> **Activity**:
Transcribe all of the listing below in full.

(Exercise data begins)

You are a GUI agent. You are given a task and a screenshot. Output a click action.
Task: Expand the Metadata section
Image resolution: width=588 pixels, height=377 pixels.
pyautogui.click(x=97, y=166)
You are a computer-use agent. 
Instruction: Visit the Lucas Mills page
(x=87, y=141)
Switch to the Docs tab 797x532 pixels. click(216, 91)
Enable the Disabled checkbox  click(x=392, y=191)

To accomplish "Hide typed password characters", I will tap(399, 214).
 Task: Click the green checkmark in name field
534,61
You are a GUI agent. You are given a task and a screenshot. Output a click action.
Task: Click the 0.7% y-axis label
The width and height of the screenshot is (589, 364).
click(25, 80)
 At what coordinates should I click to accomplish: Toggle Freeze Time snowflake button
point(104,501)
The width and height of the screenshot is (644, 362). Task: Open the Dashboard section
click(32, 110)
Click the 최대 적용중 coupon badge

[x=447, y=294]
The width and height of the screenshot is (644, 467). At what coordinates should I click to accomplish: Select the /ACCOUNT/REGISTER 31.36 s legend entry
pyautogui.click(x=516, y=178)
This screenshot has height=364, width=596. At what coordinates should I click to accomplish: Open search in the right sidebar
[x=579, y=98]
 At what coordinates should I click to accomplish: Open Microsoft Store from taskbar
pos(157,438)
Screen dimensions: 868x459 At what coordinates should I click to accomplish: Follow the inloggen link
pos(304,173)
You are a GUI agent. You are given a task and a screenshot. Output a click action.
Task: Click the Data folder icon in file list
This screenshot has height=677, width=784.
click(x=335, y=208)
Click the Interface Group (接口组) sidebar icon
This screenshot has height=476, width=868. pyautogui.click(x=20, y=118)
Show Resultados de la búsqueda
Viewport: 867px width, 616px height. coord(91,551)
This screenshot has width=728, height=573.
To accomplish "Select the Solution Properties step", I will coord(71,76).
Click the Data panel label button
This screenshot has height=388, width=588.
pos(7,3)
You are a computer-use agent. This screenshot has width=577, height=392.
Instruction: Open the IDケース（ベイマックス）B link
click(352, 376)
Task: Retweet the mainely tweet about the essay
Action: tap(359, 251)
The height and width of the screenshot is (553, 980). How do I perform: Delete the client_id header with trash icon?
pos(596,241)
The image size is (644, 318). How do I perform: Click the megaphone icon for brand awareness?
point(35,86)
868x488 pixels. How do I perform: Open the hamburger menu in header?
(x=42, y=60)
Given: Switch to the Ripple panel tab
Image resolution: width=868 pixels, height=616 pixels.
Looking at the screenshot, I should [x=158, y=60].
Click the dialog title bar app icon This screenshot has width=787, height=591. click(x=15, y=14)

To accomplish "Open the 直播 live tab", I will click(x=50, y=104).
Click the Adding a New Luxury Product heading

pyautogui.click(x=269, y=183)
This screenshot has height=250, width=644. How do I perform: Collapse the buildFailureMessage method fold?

(Exercise data ends)

> **Solution below**:
You are a GUI agent. You are given a task and a screenshot. Output a click action.
Task: Expand the Metadata section
Image resolution: width=588 pixels, height=377 pixels.
pyautogui.click(x=97, y=166)
You are a computer-use agent. 
Instruction: Visit the Lucas Mills page
(x=87, y=141)
Switch to the Docs tab 797x532 pixels. click(216, 91)
Enable the Disabled checkbox  click(x=392, y=191)

To accomplish "Hide typed password characters", I will tap(399, 214).
 Task: Click the green checkmark in name field
534,61
You are a GUI agent. You are given a task and a screenshot. Output a click action.
Task: Click the 0.7% y-axis label
The width and height of the screenshot is (589, 364).
click(25, 80)
 At what coordinates should I click to accomplish: Toggle Freeze Time snowflake button
point(104,501)
The width and height of the screenshot is (644, 362). Task: Open the Dashboard section
click(32, 110)
Click the 최대 적용중 coupon badge

[x=447, y=294]
The width and height of the screenshot is (644, 467). At what coordinates should I click to accomplish: Select the /ACCOUNT/REGISTER 31.36 s legend entry
pyautogui.click(x=516, y=178)
This screenshot has height=364, width=596. At what coordinates should I click to accomplish: Open search in the right sidebar
[x=579, y=98]
 At what coordinates should I click to accomplish: Open Microsoft Store from taskbar
pos(157,438)
Screen dimensions: 868x459 At what coordinates should I click to accomplish: Follow the inloggen link
pos(304,173)
You are a GUI agent. You are given a task and a screenshot. Output a click action.
Task: Click the Data folder icon in file list
This screenshot has height=677, width=784.
click(x=335, y=208)
Click the Interface Group (接口组) sidebar icon
This screenshot has height=476, width=868. pyautogui.click(x=20, y=118)
Show Resultados de la búsqueda
Viewport: 867px width, 616px height. coord(91,551)
This screenshot has width=728, height=573.
To accomplish "Select the Solution Properties step", I will coord(71,76).
Click the Data panel label button
This screenshot has height=388, width=588.
pos(7,3)
You are a computer-use agent. This screenshot has width=577, height=392.
Instruction: Open the IDケース（ベイマックス）B link
click(352, 376)
Task: Retweet the mainely tweet about the essay
Action: tap(359, 251)
The height and width of the screenshot is (553, 980). How do I perform: Delete the client_id header with trash icon?
pos(596,241)
The image size is (644, 318). How do I perform: Click the megaphone icon for brand awareness?
point(35,86)
868x488 pixels. How do I perform: Open the hamburger menu in header?
(x=42, y=60)
Given: Switch to the Ripple panel tab
Image resolution: width=868 pixels, height=616 pixels.
Looking at the screenshot, I should [x=158, y=60].
Click the dialog title bar app icon This screenshot has width=787, height=591. click(x=15, y=14)

To accomplish "Open the 直播 live tab", I will click(x=50, y=104).
Click the Adding a New Luxury Product heading

pyautogui.click(x=269, y=183)
This screenshot has height=250, width=644. How do I perform: Collapse the buildFailureMessage method fold?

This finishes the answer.